Da hat manch urbanes Katzentier bisher das Glück und lebt in einer Parterrewohnung. Nur ein Sprung aus dem Fenster, einmal durch die offene Terrassentüre geschlüpft und dann wartete sie da draußen: die große Freiheit. Großstadtleben, Mäuse und Ratten, jede Menge dunkle Ecken und erst die Hinterhofliebeleien mit Karl, dem leicht räudigen aber liebenswerten Kater von nebenan. Doch der Mensch hat kaum Sinn für anarchistische Miezen. Ab 9. Juni gilt in Berlin: grenzenloser Freigang nur noch für Gechippte und Kastrierte.

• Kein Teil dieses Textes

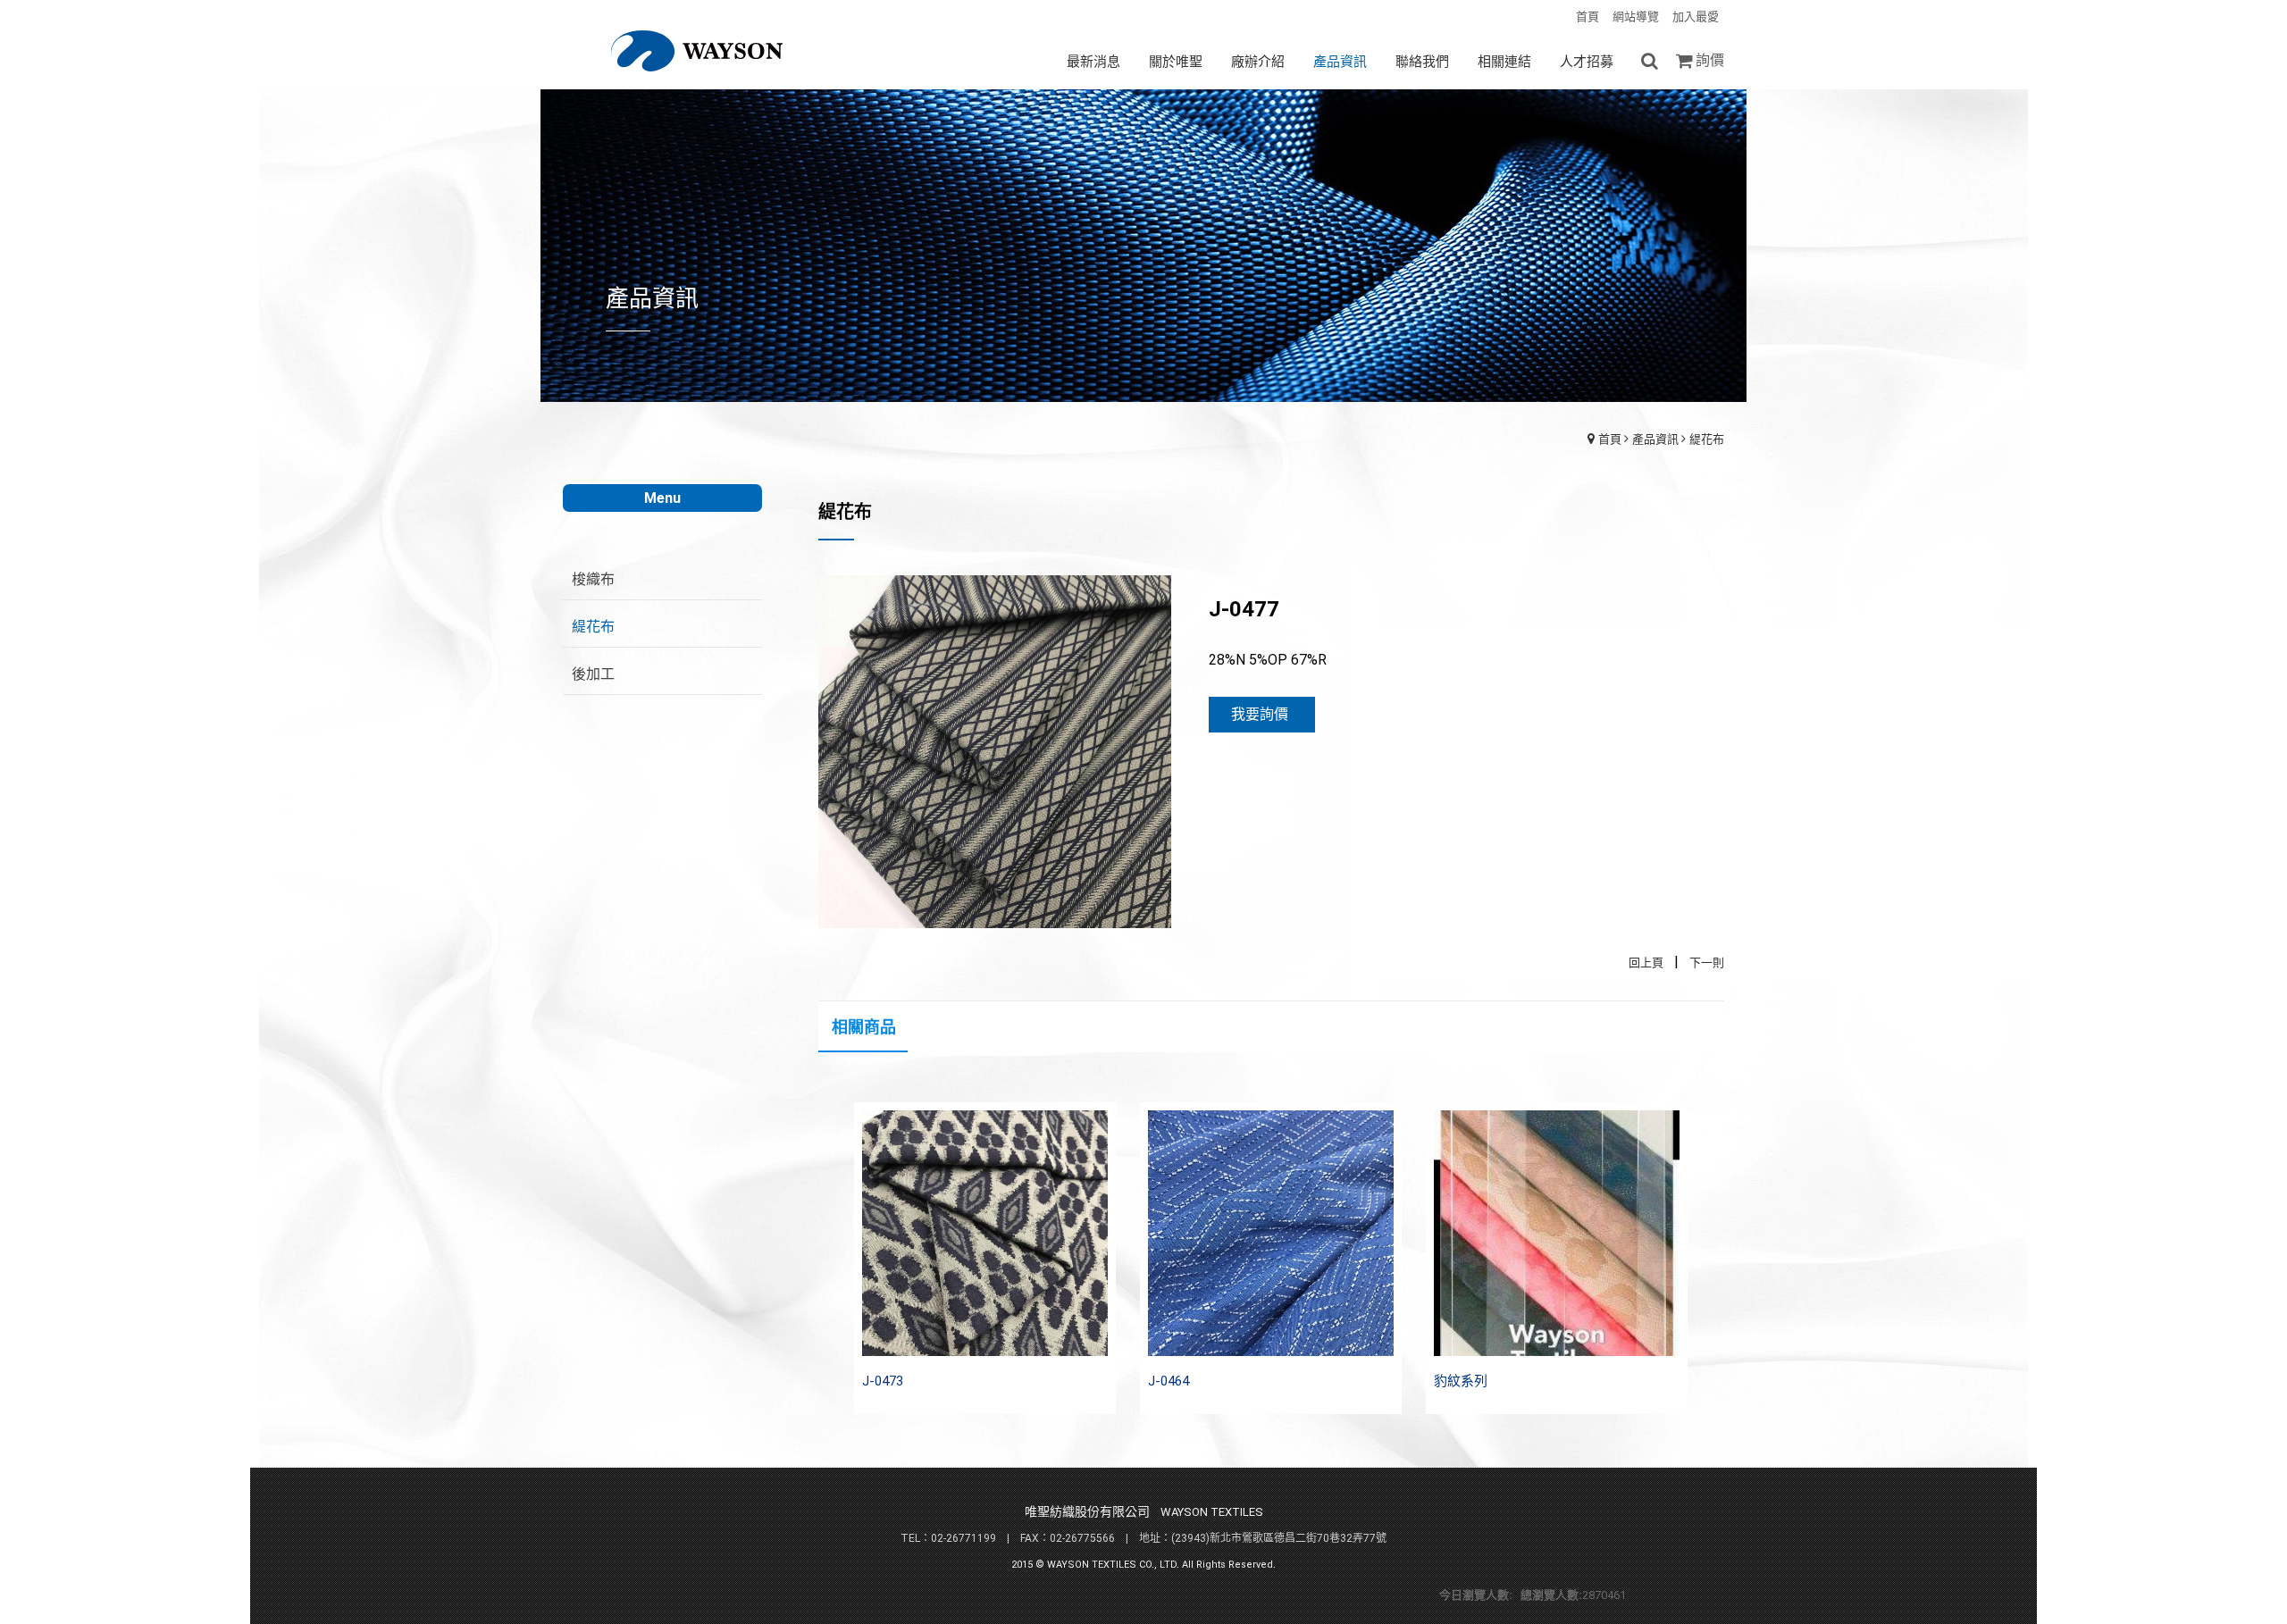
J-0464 (1168, 1381)
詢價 (1710, 60)
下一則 (1706, 962)
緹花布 (1706, 439)
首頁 (1609, 439)
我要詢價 (1259, 714)
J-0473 (882, 1381)
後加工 (593, 674)
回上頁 (1646, 962)
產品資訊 (1655, 439)
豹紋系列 (1460, 1381)
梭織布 (593, 579)
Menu (662, 498)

Wie viele Freigänger- und echte Straßenkatzen es gibt, ist unbekannt. Jedenfalls werden es offenbar mehr und das ist ein Problem. Zu viele streunende Katzen machen zu vielen Vögeln den Garaus, sagen Naturschützer:innen. So eine Katze vermehrt sich schließlich wie nur was, wird mit unter einem Jahr schon geschlechtsreif und dann drei bis sechs Babys pro Wurf!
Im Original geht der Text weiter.